START DATA UNDER STUDY

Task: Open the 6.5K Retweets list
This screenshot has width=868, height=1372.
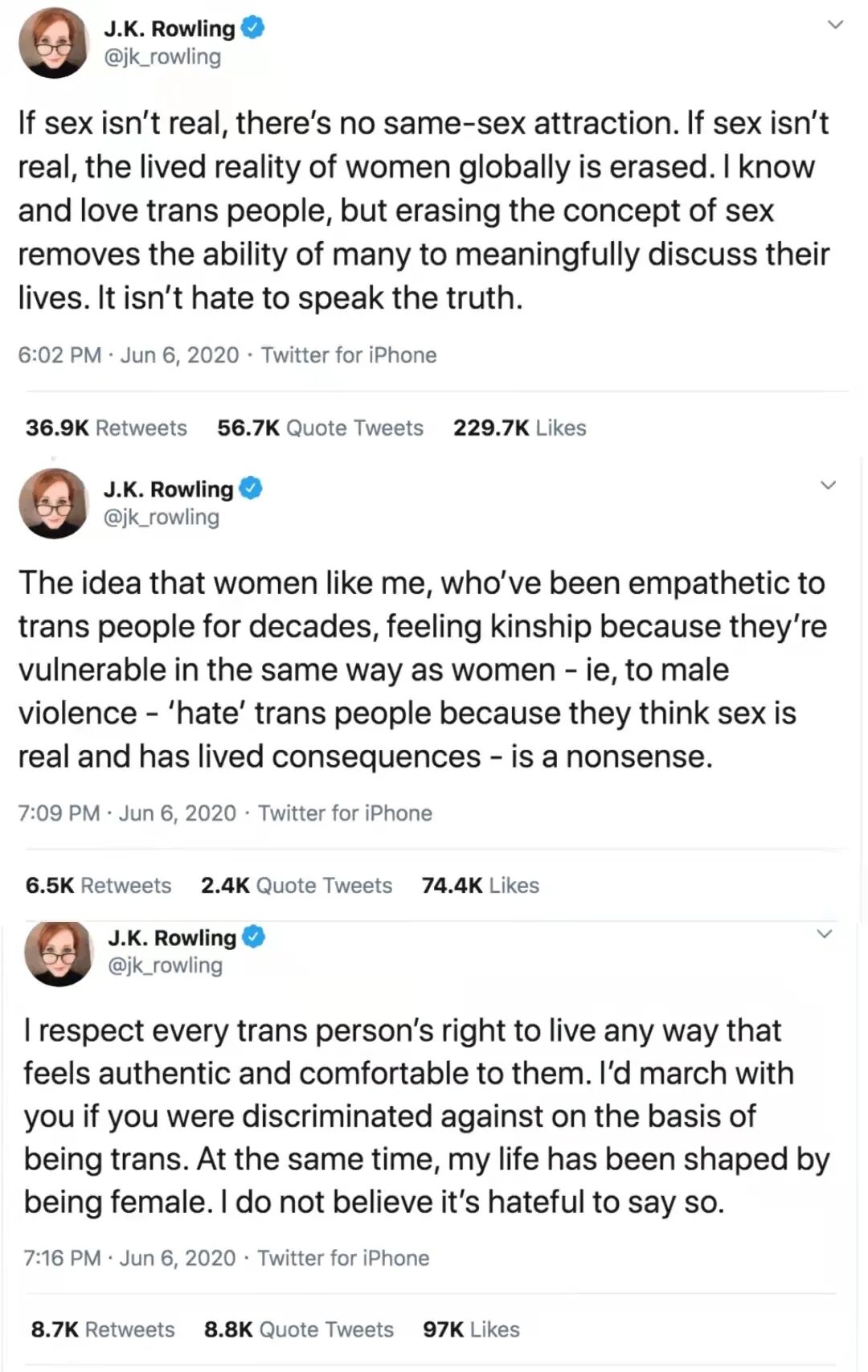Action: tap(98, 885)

END DATA UNDER STUDY
START DATA UNDER STUDY

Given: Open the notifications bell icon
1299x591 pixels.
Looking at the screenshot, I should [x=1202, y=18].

END DATA UNDER STUDY

**INSTRUCTIONS TO FOLLOW**
In which lines of the material above does the string "Open" occur? Copy them all.

**FINAL ANSWER**
Task: Open the 6.5K Retweets list
Given: Open the notifications bell icon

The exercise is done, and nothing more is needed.